The Palma de Mallorca Open – the qualifying tournament of the World Grandmasters’ Association – proved to be a real milestone in Gelfand’s career: the victory earned Boris international acclaim. Boris was awarded the title of grandmaster having skipped the title of international master! In 1990 Boris became a Candidate – after winning the Manila Interzonal, he was second behind Garry Kasparov in the first championship in Linares. In the first Candidates Gelfand prevailed over Predrag Nikolic, but his claims to the chess crown were barred by Nigel Short who beat the Belarusian grandmaster in 1991 5:3.

In 1993 Gelfand again qualified for the FIDE Candidates event by winning an Interzonal in Biel. He then defeated Adams 5-3 and Vladimir Kramnik 4.5-3.5, losing, however, to Anatoly Karpov in the Candidates Final 6-3.

Throughout the 90s, Gelfand retained his position among the top 10 chess players of the world. In 1998 Boris emigrated from Belarus to Israel and became naturalized. He pursued his career with a fairly successful participation in FIDE world championship tournaments and knockout world championships, nevertheless, still remaining somewhat on the sidelines, failing for the time being to rise to the top of the rankings. But losing heart is not at all like Boris; he continued to work hard on improving his game, and as soon as 2007 a new major success came his way. He first defeated Rustam Kasimdzhanov and Gata Kamsky in Candidates matches, qualifying as practically the only challenger to Anand at the Championship tournament held in Mexico City.

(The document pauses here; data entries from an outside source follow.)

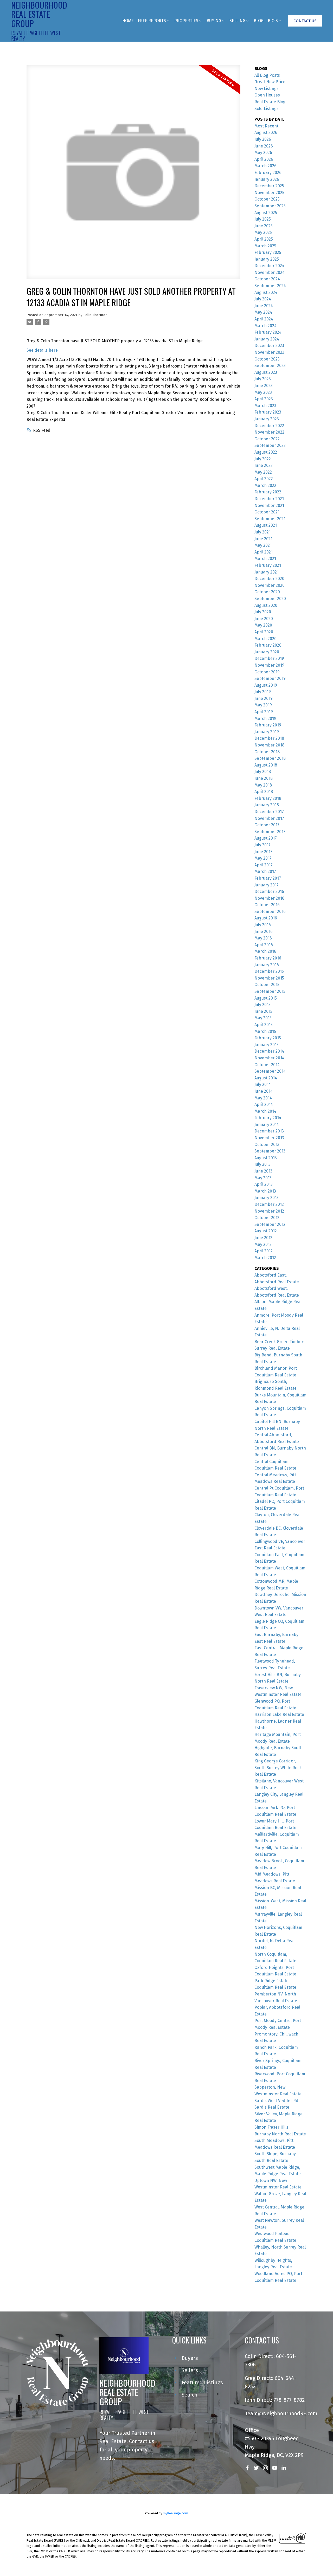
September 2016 (270, 911)
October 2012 (266, 1217)
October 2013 (266, 1144)
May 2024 (263, 312)
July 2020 (262, 611)
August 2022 (265, 452)
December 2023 (269, 345)
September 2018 (270, 758)
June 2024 (263, 305)
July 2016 (262, 924)
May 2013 (263, 1177)
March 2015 (265, 1031)
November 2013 (269, 1137)
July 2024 (262, 299)
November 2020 (269, 585)
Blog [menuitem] (259, 20)
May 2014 (263, 1098)
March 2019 (265, 718)
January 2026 (266, 179)
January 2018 (266, 804)
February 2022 (267, 492)
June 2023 (263, 385)
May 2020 (263, 625)
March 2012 (265, 1257)
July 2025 (262, 219)
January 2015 (266, 1044)
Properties (186, 20)
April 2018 (263, 791)
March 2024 (265, 325)
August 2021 (265, 525)
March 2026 (265, 165)
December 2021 (269, 498)
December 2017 (269, 811)
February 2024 (267, 332)
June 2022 (263, 465)
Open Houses (267, 95)
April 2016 (263, 944)
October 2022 (267, 438)
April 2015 (263, 1024)
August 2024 (265, 292)
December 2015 (269, 971)
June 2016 (263, 931)
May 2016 (263, 938)
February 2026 (267, 172)
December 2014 (269, 1051)
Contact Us (305, 20)
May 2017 (263, 858)
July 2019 (262, 691)
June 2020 (263, 618)
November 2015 (269, 978)
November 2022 (269, 432)
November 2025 (269, 192)
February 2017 (267, 878)
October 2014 (267, 1064)
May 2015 (263, 1017)
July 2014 (262, 1084)
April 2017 (263, 864)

The result was, however, rather upsetting: in the end Gelfand tied for second with Kramnik, a point behind the world champion.

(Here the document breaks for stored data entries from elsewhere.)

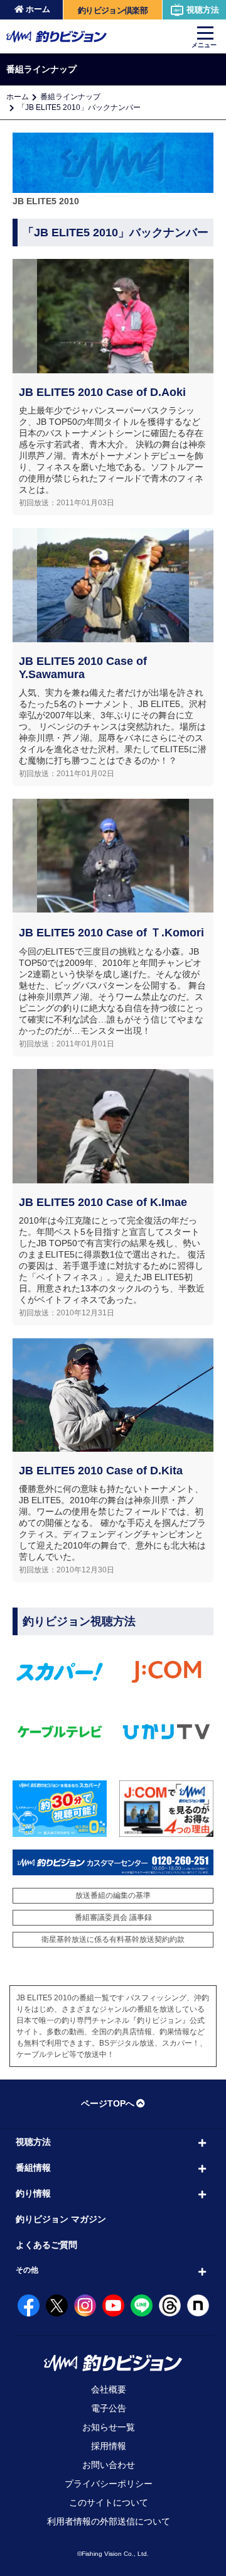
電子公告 (108, 2408)
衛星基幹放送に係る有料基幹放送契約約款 (113, 1939)
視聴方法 (202, 9)
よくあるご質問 (46, 2245)
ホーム (38, 9)
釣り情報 (33, 2193)
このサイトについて (108, 2502)
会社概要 (108, 2389)
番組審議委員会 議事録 (113, 1917)
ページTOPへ (107, 2103)
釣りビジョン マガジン (61, 2219)
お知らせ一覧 (108, 2427)
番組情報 (33, 2167)
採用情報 (108, 2446)
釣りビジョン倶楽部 (113, 10)
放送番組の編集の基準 (113, 1895)
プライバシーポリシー (109, 2484)
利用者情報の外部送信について (108, 2521)
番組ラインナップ (70, 96)
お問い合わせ (108, 2465)
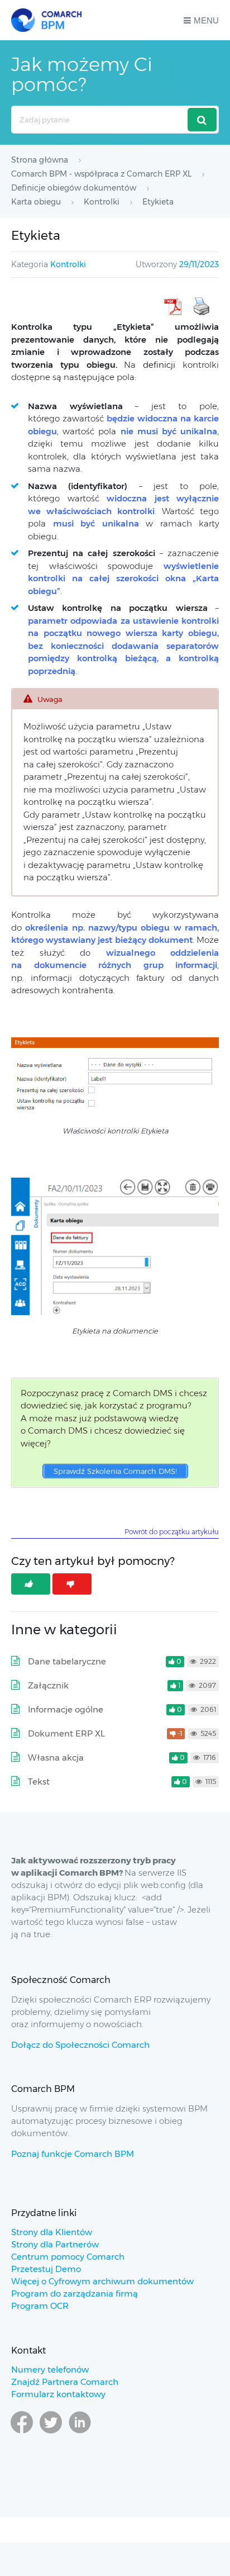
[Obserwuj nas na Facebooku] (21, 2433)
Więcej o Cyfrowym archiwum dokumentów (102, 2281)
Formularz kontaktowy (58, 2394)
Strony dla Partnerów (55, 2244)
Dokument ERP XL (66, 1733)
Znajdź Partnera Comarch (64, 2381)
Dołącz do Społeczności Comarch (80, 2044)
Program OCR (40, 2305)
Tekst (39, 1781)
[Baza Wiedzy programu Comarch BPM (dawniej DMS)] (46, 20)
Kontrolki (68, 264)
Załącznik (48, 1685)
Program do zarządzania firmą (74, 2293)
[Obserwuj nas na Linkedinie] (79, 2433)
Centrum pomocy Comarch (67, 2256)
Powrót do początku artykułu (171, 1532)
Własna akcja (56, 1757)
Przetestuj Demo (46, 2269)
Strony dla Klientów (51, 2232)
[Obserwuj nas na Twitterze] (50, 2433)
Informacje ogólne (65, 1709)
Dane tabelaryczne (67, 1661)
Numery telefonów (50, 2369)
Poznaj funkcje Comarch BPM (72, 2153)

In 2009, the Israeli grandmaster won the FIDE World Cup in Khanty-Mansiysk, despite (or perhaps thanks to) being the oldest participant. The win in the World Cup enabled Gelfand to reach the final qualifying for yet another World Championship. The Candidates matches were held in Kazan in May 2011. In the quarter final Boris defeated Shakhriyar Mamedyarov by 2.5-1.5, and then in the semi final he defeated Gata Kamsky in the tiebreaker by 6:4, facing Alexander Grischuk in the final match, winning 3.5:2.5, and thus gaining the right to challenge Viswanathan Anand for the world crown, which the latter had held since 2007. The Anand - Gelfand World Chess Championship was played in Moscow in May 2012 at the Tretyakov Gallery and could be described as an extremely close competition: Boris drew the 12 games played under classical time controls, and in the rapid game tiebreaker Dame Fortune favored the world champion.

2013 was the year that brought Boris Gelfand new big wins: in the Alekhine Memorial he shared first with Aronian, and on the day before his 45th birthday he achieved an extraordinary outright win at the category 22 Tal Memorial, which placed him ahead of the reigning world champion Viswanathan Anand and the then champion-to-be Magnus Carlsen, who was a candidate at the time.

Boris is distinguished for his great love and devotion to chess, these qualities apparently not waning with years passing. He is also an extremely learned person, a conversation with whom on almost any subject would invariably be deep and enjoyable. As one of his younger seconds Maxim Rodstein puts it, Boris has been able to teach him a lot both in terms of chess and in terms of worldly wisdom. Boris likes reading, with quality Russian prose being his choice of literature. However he never watches movies; moreover, he believes this to be an unhealthy waste of time. The same goes for social networks. Boris is an avid football fan, with FC Barcelona being his favorite team. For example, right after he scored a victory in Kazan, he set off for London to attend the Barcelona v Manchester United match.